FOLHAS SECAS
Por Misael Nóbrega de Sousa
Por Misael Nóbrega de Sousa
Um vulto percorre o abismo que há entre mim e você. Não há sequer cerimônia. Simples como as folhas que despencam na estação do equinócio. Amareladas, estéreis, livres, ao sabor do vento. E assim, aceitamos a natureza das coisas. A cada vez me convenço menos de que tudo tem seu tempo. Não seria mais inteligente administrarmos nossos próprios desejos? Assistimos, como contempladores, a própria existência, só. Viver profundamente é possível? Essa é outra dúvida que me acua. Acredito que apenas os mais elevados aproveitam os sobejos da plenitude. Na maior parte do tempo nos entregamos, feito consignação. E depois, nos acomodamos intimamente. Um relaxamento natural como se apenas esperássemos, à sombra da castanheira. Por fim, vem a calmaria. Qual a distância correta? O homem tem como responsabilidade acudir os outros. Desse conflito depende o amor. Esquecemos que somos um só burgo. A dependência é um comodato; uma missão meio que imperativa, porém que outro jeito?. O céu de verniz azul existe apenas nos contos de fadas. E não há melhores histórias inventadas. Só não sabemos o quando. Esse é um enigma que não me pertence. Nunca estamos preparados para coisa alguma. Talvez aí seja onde resida a graça. O momento que te fez ir; não é o mesmo que te faz voltar. Esforço-me para recuperar o que perdi de você. Não alcanço a sua alma, o cheiro virginal, a pureza do sorriso de antes, o novelo das conversas, a cumplicidade. O que foi feito de nós? Sentido que me confere a confusão, dai-me o aprazimento das noites livres – onde a ventania ajuda a acrescentar mais folhas ao chão de areia e barro. Forte em minha mente as imagens de “Lavoura Arcaica” – que conduzem o personagem André à autoflagelação espiritual. “O teu amor, pra mim, é o princípio do mundo”. Religião e natureza se embaraçam. E eu sou parte desse chão, raiz, caule, árvore, folha, céu, infinito, Deus. Um prazer edênico. Não há mais porque percorrer os corredores sombrios da memória.
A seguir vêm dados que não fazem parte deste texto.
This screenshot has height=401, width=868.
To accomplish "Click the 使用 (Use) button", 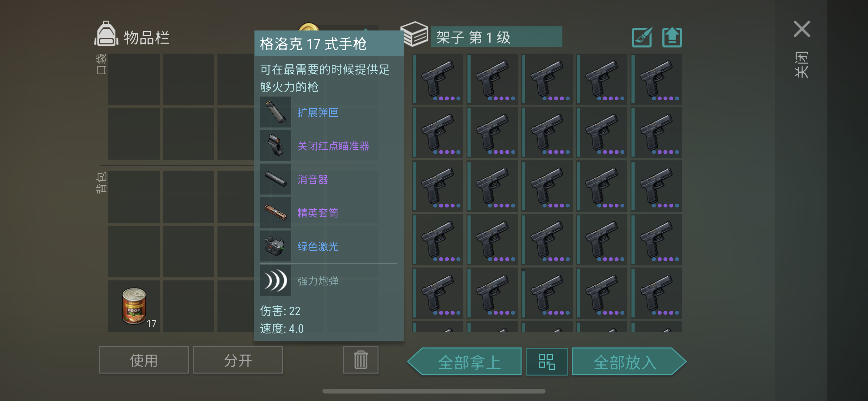I will [144, 360].
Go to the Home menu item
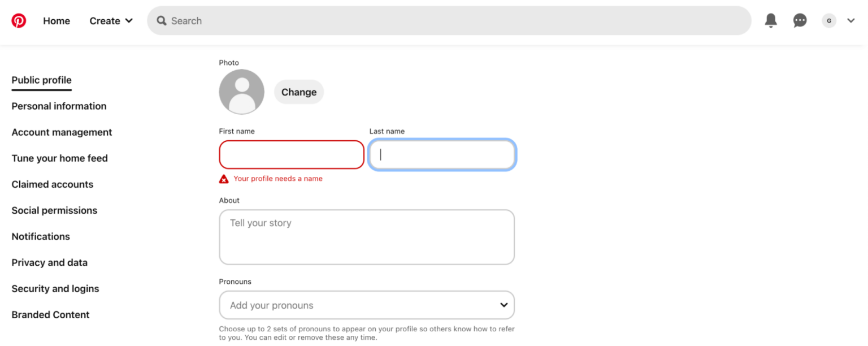This screenshot has width=868, height=346. click(x=56, y=20)
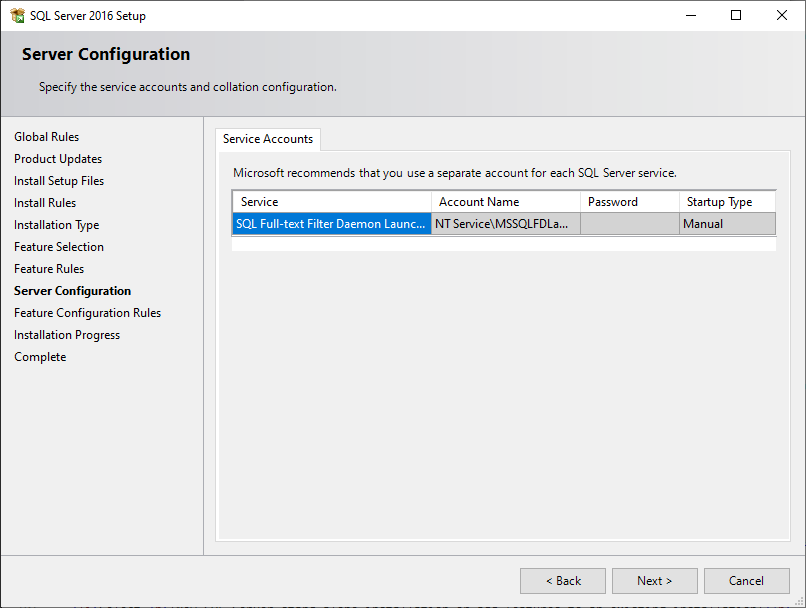Open the Startup Type dropdown showing Manual

(x=727, y=223)
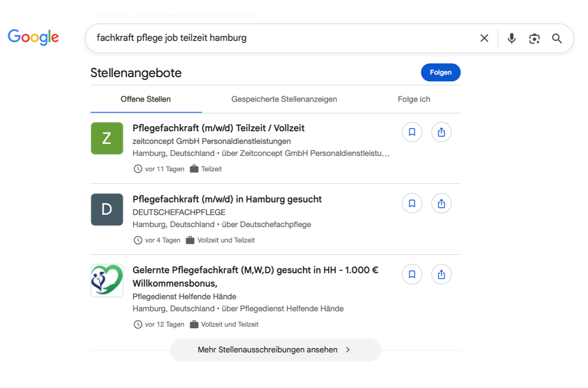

Ali nunca houve alento. De que valem os anos passados, senão um punhado de negativas? Quisera eu ter influência sobre a possessão e o controle como grandeza. Quiçá o poder da renovação. Quem sabe esse abismo não seja uma alegoria de propósito? Só o que resta é o esforço de me contrapesar na corda-bamba da imaginação, e cair a cada bafejo, igual às folhas secas do outono de nossas vidas.